When I’m reviewing gay-themed films, I sometimes feel I’m using the word ‘forgive’ too much. With many of these films you can see there’s a lot that’s good about them, but you have to forgive the acting, the low-budget (and resulting picture or sound issues), the shaky direction or slightly unfinished script. It’s always great then when you find a gay-themed film that’s just a good movie, and Out In The Dark certainly fits in that category.
Nimr (Nicholas Jacob) is a young Palestinian student who illegally sneaks out of Ramallah to go to a gay club in Tel Aviv. There he meets Jewish lawyer Roy (Michael Aloni). The two have a spark, but with Nimr coming from the other side of the Israeli-Palestinian divide, he’s not sure whether they should have any sort of relationship. However they eventually begin to see one another, helped by the fact Nimr gets a pass allowing him to legally enter Tel Aviv to go to university.
While Nimr and Roy fall deeply in love, the world around them is determined to make things difficult. Nimr’s family is deeply homophobic and so he has to hide this side of himself, especially from his older brother, who has become involved with violent Palestinian militants. Quite how dangerous this is comes home to Nimr when the Israeli security forces deport a gay man living in Tel Aviv back to Ramallah. The man is almost immediately rounded up and killed by the Palestinian militants, both for being a possible collaborator and for being gay (which get mixed up together as being gay immediately make someone vulnerable to being blackmailed into collaboration so their secret isn’t revealed to their family).

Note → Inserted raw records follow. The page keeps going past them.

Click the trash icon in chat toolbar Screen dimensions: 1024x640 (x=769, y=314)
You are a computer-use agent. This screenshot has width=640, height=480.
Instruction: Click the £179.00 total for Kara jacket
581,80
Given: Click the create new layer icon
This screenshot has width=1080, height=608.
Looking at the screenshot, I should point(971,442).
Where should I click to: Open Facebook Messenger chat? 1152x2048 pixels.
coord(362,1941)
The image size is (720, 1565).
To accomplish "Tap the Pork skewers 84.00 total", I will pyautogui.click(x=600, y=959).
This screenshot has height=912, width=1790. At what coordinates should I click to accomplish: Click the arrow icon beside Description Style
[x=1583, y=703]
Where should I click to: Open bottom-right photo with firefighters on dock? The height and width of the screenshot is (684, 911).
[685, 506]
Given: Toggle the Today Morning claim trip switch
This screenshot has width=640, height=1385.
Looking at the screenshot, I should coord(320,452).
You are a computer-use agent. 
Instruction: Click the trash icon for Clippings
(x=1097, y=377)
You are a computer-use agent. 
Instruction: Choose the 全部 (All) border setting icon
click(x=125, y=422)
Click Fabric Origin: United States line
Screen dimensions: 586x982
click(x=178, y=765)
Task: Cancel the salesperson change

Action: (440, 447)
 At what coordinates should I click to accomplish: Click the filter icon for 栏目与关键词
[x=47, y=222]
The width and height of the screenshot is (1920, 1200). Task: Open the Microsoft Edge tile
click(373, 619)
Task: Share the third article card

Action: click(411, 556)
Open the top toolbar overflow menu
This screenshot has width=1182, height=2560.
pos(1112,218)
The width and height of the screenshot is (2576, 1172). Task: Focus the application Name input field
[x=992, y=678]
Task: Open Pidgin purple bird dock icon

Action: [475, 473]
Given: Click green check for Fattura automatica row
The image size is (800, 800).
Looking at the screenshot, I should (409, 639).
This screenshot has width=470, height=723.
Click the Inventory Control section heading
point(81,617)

It’s not just tough on the Palestinian side, as Roy’s parents are ambivalent about their son dating an Arab, while the security forces begin to see Nimr as somebody they can use, irrespective of the fact the young man just wants to study and be with Roy. As increasing pressure is heaped on Nimr from both sides of the divide, it’s not just his relationship with Roy that comes under threat, but his life.
Out In The Dark handles itself extremely well, creating a wonderful sense of romance and intimacy between Roy and Nimr, which ensures you’re pulled into in their romance. It sets up a scenario where neither of them really cares about the other’s background, sometimes to the point of naiveté, even if everyone around them cares an awful lot.
There were moments during the film when I really wished I knew more about how the Israeli-Palestinian divide works, as the film doesn’t spend too much time explaining it (I know the basics of the conflict, but not how it actually works on the ground for those living between the two territories). You can work out what’s going on, but it would have been nice if I’d known more going in – the film does a good job of making you want to find out though, as well as discovering more about the plight of gay Palestinians, which can be incredibly dire.
Out In The Dark is also one of those interesting Israeli films where you can see why some might think it was too pro-Palestinian, while others would accuse it of being too pro-Israeli, depending of what side they’re already on. The reason for that is the film is generally unimpressed with either side, both of which are presented as being determined to do things that will ensure continued hostility. The Palestinian militants and the Israeli security forces are also shown to have little regard for normal people, who merely become about how they can be used, not about their desire to live their lives as they wish.
Along with the romance, Out In The Dark builds a great sense of tension as Nimr’s situation becomes ever more drastic and Roy increasingly realises both how different and difficult his lover’s life actually is.
The film is a moving romance and an effective thriller, which successfully negotiates gay issues without feeling like the fact the main characters are gay is the only important thing. And like the best films about difficult political situations, it remembers that the real story is often people trying to live their lives and find happiness in a place that’s determined to make it impossible.
Overall Verdict: A moving gay romance, successful thriller and an effective exploration of the Israeli-Palestinian divide, particularly how difficult it can be for gay Arabs. Out In The Dark is not just a good gay-themed film, it’s a good film full-stop.